You probably just want for number in range(1,10):.
I have a function below which is part of my big main function, what I want this function to do is that whenever called, I want the function to check if the user input is
a number or not. If it is a number it will return the number and break.
But if it is not a number I want it to loop again and again.when I try to
run it, it gives me unexpected an error:
unexpected eof while parsing
can any body help me what I am missing or how I should rearrange my code? thank you!
def getnumber():
keepgoing==True
while keepgoing:
number = input("input number: ")
result1 = number.isdigit()
if result1 == 1:
return number
break
elif keepgoing==True:
A neater and clearer what to do what you are already doing:
def getnumber():
while True:
number = input("Input number: ")
if number.isdigit():
return number
That's all you need, the extra variables are superfluous and the elif at the end makes no sense.

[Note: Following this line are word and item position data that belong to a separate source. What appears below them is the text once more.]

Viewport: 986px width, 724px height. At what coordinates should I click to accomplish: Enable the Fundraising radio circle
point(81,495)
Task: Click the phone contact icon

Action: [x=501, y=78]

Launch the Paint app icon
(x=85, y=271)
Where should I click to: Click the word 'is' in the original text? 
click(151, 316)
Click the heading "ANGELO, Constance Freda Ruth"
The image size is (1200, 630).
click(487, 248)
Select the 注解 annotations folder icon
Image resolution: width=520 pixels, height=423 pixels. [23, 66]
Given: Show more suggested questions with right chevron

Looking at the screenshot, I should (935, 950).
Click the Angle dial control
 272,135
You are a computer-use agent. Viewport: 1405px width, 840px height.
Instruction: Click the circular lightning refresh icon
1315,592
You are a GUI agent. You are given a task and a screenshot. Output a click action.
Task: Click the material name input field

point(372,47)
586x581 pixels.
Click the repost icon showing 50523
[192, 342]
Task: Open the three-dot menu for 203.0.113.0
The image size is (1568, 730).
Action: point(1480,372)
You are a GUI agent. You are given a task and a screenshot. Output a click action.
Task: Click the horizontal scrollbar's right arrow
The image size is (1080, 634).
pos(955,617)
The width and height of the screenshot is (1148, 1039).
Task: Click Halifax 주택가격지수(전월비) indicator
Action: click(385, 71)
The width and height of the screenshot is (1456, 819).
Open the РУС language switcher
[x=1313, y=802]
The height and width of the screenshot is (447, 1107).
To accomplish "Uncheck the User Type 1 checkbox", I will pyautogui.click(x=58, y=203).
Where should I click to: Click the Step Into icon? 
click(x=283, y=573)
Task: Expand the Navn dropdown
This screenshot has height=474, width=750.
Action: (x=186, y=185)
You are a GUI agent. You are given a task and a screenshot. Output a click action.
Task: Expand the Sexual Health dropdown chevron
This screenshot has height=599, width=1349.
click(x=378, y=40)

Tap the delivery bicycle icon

You don't need to check booleans with == True or == 1, you just do if condition:. And nothing happens after return, your break will never be reached.
You don't need the last line:
elif keepgoing==True:
It's waiting for the rest of the file after the :.
Side note, it should be a single = in the first part, and can just be written simpler as well.
def getnumber():
while True:
number = input("input number: ")
result1 = number.isdigit()
if result1:
return number
Since you're inside the while loop, it'll keep executing. Using return will end the while loop, as will breaking and exiting the program. It will wait for input as well each time, though.
While assigning you have used keepgoing == True, I think it should be keepgoing=True
The following solution works on my machine, although I am running Python 2.7
def get_num():
while True: #Loop forever
number_str = raw_input("> Input a number: ") #Get the user input
if number_str.isdigit(): #They entered a number!
return int(number_str) #Cast the string to an integer and return it
I used raw_input rather than input, because raw_input gives you the exact string the user entered, rather than trying to evaluate the text, like input does. (If you pass the 12 to input, you'll get the number 12, but if you pass "12", you'll get the string '12'. And, if you pass my_var, you'll get whatever value was in my_var).
Anyway, you should also know that isdigit() returns whether or not the string has only digits in it and at least one character - that is not the same thing as isNumber(). For instance, "123".isdigit() is True, but "123.0".isdigit() is False. I also simplified your loop logic a bit.